Op 15 maart 2015 omstreeks 08:40 uur is [koerier] de eetgelegenheid nabij het casino, gelegen op de Holland Boulevard tussen de E en F pier ingelopen, heeft hij wat besteld en is hij daar aan een tafel gaan zitten.
Op 15 maart 2015, enige tijd na 08:40 uur, rinkelde de mobiele telefoon van [koerier] nogmaals. [koerier] nam de telefoon op. Na afronding van dit gesprek zei [koerier] op zachte toon tegen de verbalisant [verbalisant 1]: “Ze komen er aan”.
Op 15 maart 2015 omstreeks 09:05 uur zien de verbalisanten [verbalisant 1] en [verbalisant 2] een hen onbekende negroïde man en negroïde vrouw in de rij staan van de eetgelegenheid nabij het casino. Nadat beide personen hadden afgerekend gingen zij recht tegenover [koerier] zitten aan een ander tafeltje. Zij hadden daardoor zicht op het tafeltje waaraan [koerier] zat. Later bleken deze personen te zijn genaamd [verdachte] en [medeverdachte 1].
Na enige tijd rinkelde de mobiele telefoon van [koerier] en was [koerier] kort aan de lijn.
Vervolgens stond [koerier] op en keek hij zoekend rond. [koerier] zei op fluisterende toon tegen de verbalisant [verbalisant 1]: “Dat zijn ze” en keek op dat moment in de richting van [verdachte] en [medeverdachte 1].
[verdachte] en [medeverdachte 1] staan vervolgens op en lopen voorlangs [koerier]. [verdachte] had een blauwe rolkoffer bij zich en [medeverdachte 1] had een zwarte rolkoffer bij zich. [koerier] loopt met haar handbagage achter [verdachte] en [medeverdachte 1] aan.
De verbalisant [verbalisant 3] loopt achter dit drietal aan in de richting van het toiletblok dat is gelegen naast het casino op de luchthaven Schiphol. Voornoemde verbalisant ziet dat [medeverdachte 1] met haar zwarte rolkoffer het toiletblok inloopt.

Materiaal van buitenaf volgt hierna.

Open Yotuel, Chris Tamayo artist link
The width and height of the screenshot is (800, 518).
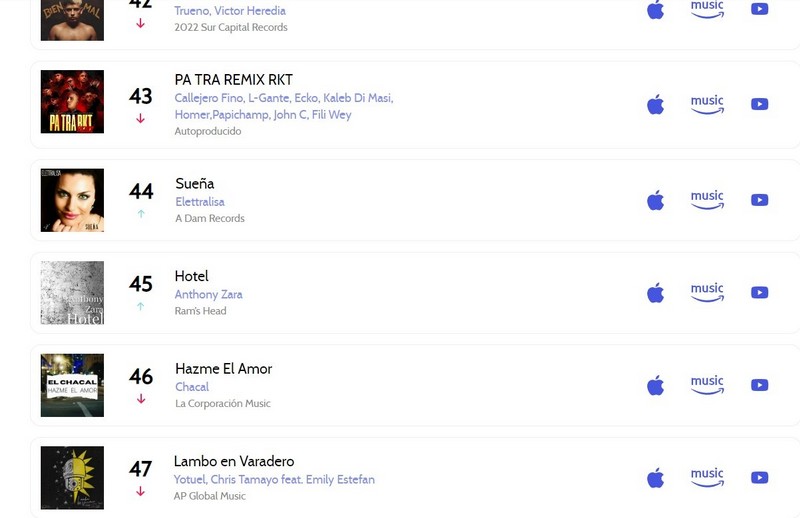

Zij ziet dat [verdachte] met zijn blauwe rolkoffer eveneens het toiletblok inloopt en daar het mannengedeelte inloopt. Vervolgens ziet zij dat [koerier] met een bagagetrolley achter [medeverdachte 1] het toiletblok betreedt. Daarop bezoekt de verbalisant [verbalisant 3] ook het toiletblok om zodoende zicht te houden op [koerier] en diens handbagage. Zij ziet dat op 15 maart 2015 omstreeks 09:37 uur [medeverdachte 1] een afgesloten toiletruimte betreedt met medeneming van haar zwarte rolkoffer. Zij ziet dat [koerier] met haar bagagetrolley in het midden van het toiletblok blijft staan. Zij ziet dat [koerier] de blauwe rolkoffer van de bagagetrolley pakt en op de grond plaatst. Zij ziet dat [koerier] de blauwe rolkoffer openritst en er een sjaal uit pakt. Vervolgens ziet zij dat [koerier] de rits van de rolkoffer weer dicht doet en de trekstangen omhoog schuift.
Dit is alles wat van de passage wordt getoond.